TASK DETAILS: Copy out the records verbatim, taking only the stretch from the line containing "Given: Expand the Listeners tree node" through the line containing "will (67, 854).".

DATASET RECORDS:

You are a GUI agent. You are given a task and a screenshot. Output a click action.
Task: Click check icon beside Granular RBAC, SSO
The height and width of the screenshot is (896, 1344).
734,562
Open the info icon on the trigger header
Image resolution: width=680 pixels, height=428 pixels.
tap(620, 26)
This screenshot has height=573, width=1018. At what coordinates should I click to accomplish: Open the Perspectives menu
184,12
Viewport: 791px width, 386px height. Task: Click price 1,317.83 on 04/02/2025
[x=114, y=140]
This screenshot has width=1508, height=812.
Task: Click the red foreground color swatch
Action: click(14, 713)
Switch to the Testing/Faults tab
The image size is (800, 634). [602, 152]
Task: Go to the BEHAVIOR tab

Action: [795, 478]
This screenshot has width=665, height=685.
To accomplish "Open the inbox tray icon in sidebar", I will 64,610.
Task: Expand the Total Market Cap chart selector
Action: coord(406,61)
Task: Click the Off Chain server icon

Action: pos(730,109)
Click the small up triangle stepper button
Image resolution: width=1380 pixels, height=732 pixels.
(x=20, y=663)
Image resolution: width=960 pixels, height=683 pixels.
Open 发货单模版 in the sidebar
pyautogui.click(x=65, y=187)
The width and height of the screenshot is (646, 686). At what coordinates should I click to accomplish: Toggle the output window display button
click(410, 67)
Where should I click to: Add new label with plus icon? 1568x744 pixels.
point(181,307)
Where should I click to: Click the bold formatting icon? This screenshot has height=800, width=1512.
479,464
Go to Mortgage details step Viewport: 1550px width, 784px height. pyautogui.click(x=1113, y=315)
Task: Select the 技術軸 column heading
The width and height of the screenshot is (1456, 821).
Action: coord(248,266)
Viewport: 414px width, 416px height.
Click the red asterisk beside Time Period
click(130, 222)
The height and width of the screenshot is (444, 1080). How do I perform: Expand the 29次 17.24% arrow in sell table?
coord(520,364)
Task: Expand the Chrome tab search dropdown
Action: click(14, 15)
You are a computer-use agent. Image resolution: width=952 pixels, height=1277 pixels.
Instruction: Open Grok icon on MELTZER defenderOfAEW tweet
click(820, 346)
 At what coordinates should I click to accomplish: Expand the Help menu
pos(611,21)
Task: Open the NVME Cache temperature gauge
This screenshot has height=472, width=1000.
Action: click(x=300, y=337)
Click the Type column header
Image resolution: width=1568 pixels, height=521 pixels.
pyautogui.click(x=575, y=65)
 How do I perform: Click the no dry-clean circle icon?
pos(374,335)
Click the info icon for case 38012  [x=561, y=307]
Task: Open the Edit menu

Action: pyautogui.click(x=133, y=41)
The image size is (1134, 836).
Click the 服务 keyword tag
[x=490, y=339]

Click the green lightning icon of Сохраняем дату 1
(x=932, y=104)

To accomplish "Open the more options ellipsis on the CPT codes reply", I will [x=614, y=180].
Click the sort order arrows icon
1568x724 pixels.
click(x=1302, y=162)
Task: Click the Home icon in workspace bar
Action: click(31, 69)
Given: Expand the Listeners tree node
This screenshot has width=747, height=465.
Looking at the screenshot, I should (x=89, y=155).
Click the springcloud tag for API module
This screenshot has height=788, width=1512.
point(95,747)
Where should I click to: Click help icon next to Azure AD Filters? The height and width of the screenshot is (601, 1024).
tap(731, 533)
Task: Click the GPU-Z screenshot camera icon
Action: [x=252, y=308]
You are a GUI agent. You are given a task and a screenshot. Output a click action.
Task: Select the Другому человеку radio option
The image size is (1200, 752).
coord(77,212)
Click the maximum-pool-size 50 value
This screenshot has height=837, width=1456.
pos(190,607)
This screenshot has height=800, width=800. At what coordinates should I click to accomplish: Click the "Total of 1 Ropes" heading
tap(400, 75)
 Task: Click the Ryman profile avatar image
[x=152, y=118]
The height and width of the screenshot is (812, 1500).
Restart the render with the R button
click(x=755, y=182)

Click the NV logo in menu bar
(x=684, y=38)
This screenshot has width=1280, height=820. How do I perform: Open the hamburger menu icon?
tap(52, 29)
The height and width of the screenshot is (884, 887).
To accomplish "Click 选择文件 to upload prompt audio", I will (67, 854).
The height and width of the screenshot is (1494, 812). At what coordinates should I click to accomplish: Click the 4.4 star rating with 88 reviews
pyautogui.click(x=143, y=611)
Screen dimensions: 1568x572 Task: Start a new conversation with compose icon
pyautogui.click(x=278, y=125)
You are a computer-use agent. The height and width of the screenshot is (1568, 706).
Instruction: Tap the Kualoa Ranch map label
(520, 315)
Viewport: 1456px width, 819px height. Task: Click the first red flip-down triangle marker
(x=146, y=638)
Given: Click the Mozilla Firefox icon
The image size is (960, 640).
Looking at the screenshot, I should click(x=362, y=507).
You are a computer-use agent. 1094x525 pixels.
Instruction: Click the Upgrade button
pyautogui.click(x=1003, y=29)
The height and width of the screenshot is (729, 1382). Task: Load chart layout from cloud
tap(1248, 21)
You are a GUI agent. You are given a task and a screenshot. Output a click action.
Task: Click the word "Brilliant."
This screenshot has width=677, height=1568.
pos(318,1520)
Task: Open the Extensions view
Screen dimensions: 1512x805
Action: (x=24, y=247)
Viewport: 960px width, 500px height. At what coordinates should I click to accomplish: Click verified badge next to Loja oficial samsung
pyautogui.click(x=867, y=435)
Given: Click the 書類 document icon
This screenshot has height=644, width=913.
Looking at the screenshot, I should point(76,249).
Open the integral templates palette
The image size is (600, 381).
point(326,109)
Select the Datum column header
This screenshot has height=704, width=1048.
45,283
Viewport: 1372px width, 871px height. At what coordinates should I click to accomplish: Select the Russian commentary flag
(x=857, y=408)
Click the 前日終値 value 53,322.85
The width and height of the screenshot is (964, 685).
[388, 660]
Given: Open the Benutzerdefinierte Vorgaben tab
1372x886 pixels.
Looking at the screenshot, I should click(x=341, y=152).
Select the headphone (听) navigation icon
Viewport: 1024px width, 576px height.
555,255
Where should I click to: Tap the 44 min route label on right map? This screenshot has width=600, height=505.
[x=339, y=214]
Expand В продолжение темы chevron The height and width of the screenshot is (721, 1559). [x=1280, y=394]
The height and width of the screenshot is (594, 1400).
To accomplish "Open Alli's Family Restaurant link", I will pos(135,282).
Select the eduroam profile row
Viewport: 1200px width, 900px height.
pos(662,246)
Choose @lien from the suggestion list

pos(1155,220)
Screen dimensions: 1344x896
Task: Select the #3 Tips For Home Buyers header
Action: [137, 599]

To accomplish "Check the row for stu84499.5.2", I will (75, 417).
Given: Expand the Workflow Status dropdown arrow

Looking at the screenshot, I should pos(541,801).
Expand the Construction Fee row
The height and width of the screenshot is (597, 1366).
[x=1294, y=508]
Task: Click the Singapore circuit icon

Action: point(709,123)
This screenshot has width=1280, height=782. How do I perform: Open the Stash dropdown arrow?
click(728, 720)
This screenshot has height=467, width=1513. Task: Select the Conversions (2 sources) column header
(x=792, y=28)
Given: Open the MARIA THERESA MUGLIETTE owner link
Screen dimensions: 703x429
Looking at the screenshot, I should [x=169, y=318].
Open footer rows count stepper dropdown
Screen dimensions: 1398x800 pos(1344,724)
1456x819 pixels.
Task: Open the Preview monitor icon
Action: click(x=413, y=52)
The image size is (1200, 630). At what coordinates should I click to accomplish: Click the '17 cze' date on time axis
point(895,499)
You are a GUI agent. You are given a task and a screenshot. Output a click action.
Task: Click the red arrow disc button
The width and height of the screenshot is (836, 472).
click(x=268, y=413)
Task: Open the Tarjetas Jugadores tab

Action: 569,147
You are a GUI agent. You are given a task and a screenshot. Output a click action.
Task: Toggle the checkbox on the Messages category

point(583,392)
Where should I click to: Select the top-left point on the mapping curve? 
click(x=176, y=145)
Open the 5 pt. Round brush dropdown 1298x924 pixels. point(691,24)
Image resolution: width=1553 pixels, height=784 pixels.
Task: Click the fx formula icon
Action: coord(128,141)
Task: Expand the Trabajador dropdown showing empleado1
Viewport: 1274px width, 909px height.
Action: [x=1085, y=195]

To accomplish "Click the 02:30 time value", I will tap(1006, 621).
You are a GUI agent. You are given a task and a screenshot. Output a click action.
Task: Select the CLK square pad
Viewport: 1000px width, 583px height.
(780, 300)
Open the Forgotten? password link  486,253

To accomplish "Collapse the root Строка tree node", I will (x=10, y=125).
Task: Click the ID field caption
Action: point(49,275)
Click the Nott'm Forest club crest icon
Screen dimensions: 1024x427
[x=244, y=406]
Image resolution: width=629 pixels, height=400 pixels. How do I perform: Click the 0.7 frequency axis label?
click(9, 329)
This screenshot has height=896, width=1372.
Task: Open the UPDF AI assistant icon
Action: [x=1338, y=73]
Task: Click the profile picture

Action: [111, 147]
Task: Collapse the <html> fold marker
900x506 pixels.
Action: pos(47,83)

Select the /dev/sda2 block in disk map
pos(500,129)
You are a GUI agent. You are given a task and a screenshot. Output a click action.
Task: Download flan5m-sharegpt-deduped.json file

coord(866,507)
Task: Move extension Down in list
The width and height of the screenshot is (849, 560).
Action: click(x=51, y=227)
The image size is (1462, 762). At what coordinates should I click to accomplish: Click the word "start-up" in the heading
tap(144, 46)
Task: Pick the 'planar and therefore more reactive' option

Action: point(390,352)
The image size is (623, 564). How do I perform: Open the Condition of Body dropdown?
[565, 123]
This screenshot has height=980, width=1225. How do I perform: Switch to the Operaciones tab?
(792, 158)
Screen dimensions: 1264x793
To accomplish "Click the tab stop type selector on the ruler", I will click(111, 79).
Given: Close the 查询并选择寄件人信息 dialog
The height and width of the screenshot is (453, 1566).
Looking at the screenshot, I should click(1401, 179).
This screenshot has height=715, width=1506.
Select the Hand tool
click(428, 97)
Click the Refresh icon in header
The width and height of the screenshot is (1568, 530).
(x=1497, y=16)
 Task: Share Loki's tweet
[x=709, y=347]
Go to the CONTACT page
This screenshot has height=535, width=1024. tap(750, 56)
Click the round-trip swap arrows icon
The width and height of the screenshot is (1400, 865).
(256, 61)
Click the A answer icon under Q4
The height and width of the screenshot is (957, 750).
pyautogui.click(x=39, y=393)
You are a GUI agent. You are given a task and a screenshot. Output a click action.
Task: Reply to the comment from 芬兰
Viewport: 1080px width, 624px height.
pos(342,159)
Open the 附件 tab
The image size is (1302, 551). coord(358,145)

RESULT FOR THIS TASK:
Given: Expand the Listeners tree node
This screenshot has width=747, height=465.
Looking at the screenshot, I should (x=89, y=155).
Click the springcloud tag for API module
This screenshot has height=788, width=1512.
point(95,747)
Where should I click to: Click help icon next to Azure AD Filters? The height and width of the screenshot is (601, 1024).
tap(731, 533)
Task: Click the GPU-Z screenshot camera icon
Action: [x=252, y=308]
You are a GUI agent. You are given a task and a screenshot. Output a click action.
Task: Select the Другому человеку radio option
The image size is (1200, 752).
coord(77,212)
Click the maximum-pool-size 50 value
This screenshot has height=837, width=1456.
pos(190,607)
This screenshot has height=800, width=800. At what coordinates should I click to accomplish: Click the "Total of 1 Ropes" heading
tap(400, 75)
 Task: Click the Ryman profile avatar image
[x=152, y=118]
The height and width of the screenshot is (812, 1500).
Restart the render with the R button
click(x=755, y=182)

Click the NV logo in menu bar
(x=684, y=38)
This screenshot has width=1280, height=820. How do I perform: Open the hamburger menu icon?
tap(52, 29)
The height and width of the screenshot is (884, 887).
To accomplish "Click 选择文件 to upload prompt audio", I will (67, 854).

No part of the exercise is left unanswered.